#### TASK PROMPT:
Copy out all of the rows below without changing a single character.

____

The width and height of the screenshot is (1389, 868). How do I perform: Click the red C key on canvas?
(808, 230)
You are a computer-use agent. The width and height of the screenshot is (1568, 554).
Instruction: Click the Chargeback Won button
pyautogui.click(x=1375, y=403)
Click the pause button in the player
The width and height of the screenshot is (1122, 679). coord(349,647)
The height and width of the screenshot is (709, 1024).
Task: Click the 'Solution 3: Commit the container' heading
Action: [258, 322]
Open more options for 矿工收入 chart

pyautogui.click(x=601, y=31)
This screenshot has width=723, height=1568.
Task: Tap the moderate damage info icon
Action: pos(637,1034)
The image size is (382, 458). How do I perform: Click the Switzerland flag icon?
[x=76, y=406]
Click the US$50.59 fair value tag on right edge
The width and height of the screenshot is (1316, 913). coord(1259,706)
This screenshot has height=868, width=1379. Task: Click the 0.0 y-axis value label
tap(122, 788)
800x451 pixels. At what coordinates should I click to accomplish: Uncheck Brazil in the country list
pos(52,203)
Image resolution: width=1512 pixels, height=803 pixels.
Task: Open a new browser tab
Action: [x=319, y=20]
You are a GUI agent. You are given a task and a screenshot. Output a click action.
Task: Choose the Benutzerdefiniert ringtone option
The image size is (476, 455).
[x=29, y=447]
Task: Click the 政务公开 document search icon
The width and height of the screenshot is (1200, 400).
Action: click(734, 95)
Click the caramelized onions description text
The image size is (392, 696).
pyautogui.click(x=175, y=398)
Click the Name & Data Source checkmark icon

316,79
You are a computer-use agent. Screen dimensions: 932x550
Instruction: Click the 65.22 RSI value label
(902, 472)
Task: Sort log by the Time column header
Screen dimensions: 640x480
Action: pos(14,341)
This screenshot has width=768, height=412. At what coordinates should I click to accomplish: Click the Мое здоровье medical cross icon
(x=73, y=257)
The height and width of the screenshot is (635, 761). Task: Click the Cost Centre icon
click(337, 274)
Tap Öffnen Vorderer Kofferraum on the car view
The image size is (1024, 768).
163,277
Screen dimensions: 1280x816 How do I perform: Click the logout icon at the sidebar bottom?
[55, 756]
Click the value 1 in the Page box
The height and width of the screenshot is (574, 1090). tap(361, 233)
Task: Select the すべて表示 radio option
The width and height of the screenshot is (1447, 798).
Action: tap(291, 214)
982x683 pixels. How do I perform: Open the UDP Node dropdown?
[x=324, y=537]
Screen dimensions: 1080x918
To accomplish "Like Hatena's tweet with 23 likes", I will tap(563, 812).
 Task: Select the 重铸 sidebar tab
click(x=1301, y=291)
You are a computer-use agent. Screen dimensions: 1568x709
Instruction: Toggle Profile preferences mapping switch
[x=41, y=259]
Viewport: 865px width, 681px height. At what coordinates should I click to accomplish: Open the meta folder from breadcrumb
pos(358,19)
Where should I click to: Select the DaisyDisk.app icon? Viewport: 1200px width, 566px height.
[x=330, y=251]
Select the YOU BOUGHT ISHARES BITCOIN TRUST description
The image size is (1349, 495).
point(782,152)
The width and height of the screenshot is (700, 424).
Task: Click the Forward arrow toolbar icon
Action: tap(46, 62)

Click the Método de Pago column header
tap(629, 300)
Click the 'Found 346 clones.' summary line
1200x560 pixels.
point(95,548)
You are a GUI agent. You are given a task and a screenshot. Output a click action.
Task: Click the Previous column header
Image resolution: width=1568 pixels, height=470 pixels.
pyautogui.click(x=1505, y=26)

____

#### REPLY TO THE EXERCISE:
The width and height of the screenshot is (1389, 868). How do I perform: Click the red C key on canvas?
(808, 230)
You are a computer-use agent. The width and height of the screenshot is (1568, 554).
Instruction: Click the Chargeback Won button
pyautogui.click(x=1375, y=403)
Click the pause button in the player
The width and height of the screenshot is (1122, 679). coord(349,647)
The height and width of the screenshot is (709, 1024).
Task: Click the 'Solution 3: Commit the container' heading
Action: [258, 322]
Open more options for 矿工收入 chart

pyautogui.click(x=601, y=31)
This screenshot has width=723, height=1568.
Task: Tap the moderate damage info icon
Action: pos(637,1034)
The image size is (382, 458). How do I perform: Click the Switzerland flag icon?
[x=76, y=406]
Click the US$50.59 fair value tag on right edge
The width and height of the screenshot is (1316, 913). coord(1259,706)
This screenshot has height=868, width=1379. Task: Click the 0.0 y-axis value label
tap(122, 788)
800x451 pixels. At what coordinates should I click to accomplish: Uncheck Brazil in the country list
pos(52,203)
Image resolution: width=1512 pixels, height=803 pixels.
Task: Open a new browser tab
Action: [x=319, y=20]
You are a GUI agent. You are given a task and a screenshot. Output a click action.
Task: Choose the Benutzerdefiniert ringtone option
The image size is (476, 455).
[x=29, y=447]
Task: Click the 政务公开 document search icon
The width and height of the screenshot is (1200, 400).
Action: click(734, 95)
Click the caramelized onions description text
The image size is (392, 696).
pyautogui.click(x=175, y=398)
Click the Name & Data Source checkmark icon

316,79
You are a computer-use agent. Screen dimensions: 932x550
Instruction: Click the 65.22 RSI value label
(902, 472)
Task: Sort log by the Time column header
Screen dimensions: 640x480
Action: pos(14,341)
This screenshot has width=768, height=412. At what coordinates should I click to accomplish: Click the Мое здоровье medical cross icon
(x=73, y=257)
The height and width of the screenshot is (635, 761). Task: Click the Cost Centre icon
click(337, 274)
Tap Öffnen Vorderer Kofferraum on the car view
The image size is (1024, 768).
163,277
Screen dimensions: 1280x816 How do I perform: Click the logout icon at the sidebar bottom?
[55, 756]
Click the value 1 in the Page box
The height and width of the screenshot is (574, 1090). tap(361, 233)
Task: Select the すべて表示 radio option
The width and height of the screenshot is (1447, 798).
Action: tap(291, 214)
982x683 pixels. How do I perform: Open the UDP Node dropdown?
[x=324, y=537]
Screen dimensions: 1080x918
To accomplish "Like Hatena's tweet with 23 likes", I will tap(563, 812).
 Task: Select the 重铸 sidebar tab
click(x=1301, y=291)
You are a computer-use agent. Screen dimensions: 1568x709
Instruction: Toggle Profile preferences mapping switch
[x=41, y=259]
Viewport: 865px width, 681px height. At what coordinates should I click to accomplish: Open the meta folder from breadcrumb
pos(358,19)
Where should I click to: Select the DaisyDisk.app icon? Viewport: 1200px width, 566px height.
[x=330, y=251]
Select the YOU BOUGHT ISHARES BITCOIN TRUST description
The image size is (1349, 495).
point(782,152)
The width and height of the screenshot is (700, 424).
Task: Click the Forward arrow toolbar icon
Action: tap(46, 62)

Click the Método de Pago column header
tap(629, 300)
Click the 'Found 346 clones.' summary line
1200x560 pixels.
point(95,548)
You are a GUI agent. You are given a task and a screenshot. Output a click action.
Task: Click the Previous column header
Image resolution: width=1568 pixels, height=470 pixels.
pyautogui.click(x=1505, y=26)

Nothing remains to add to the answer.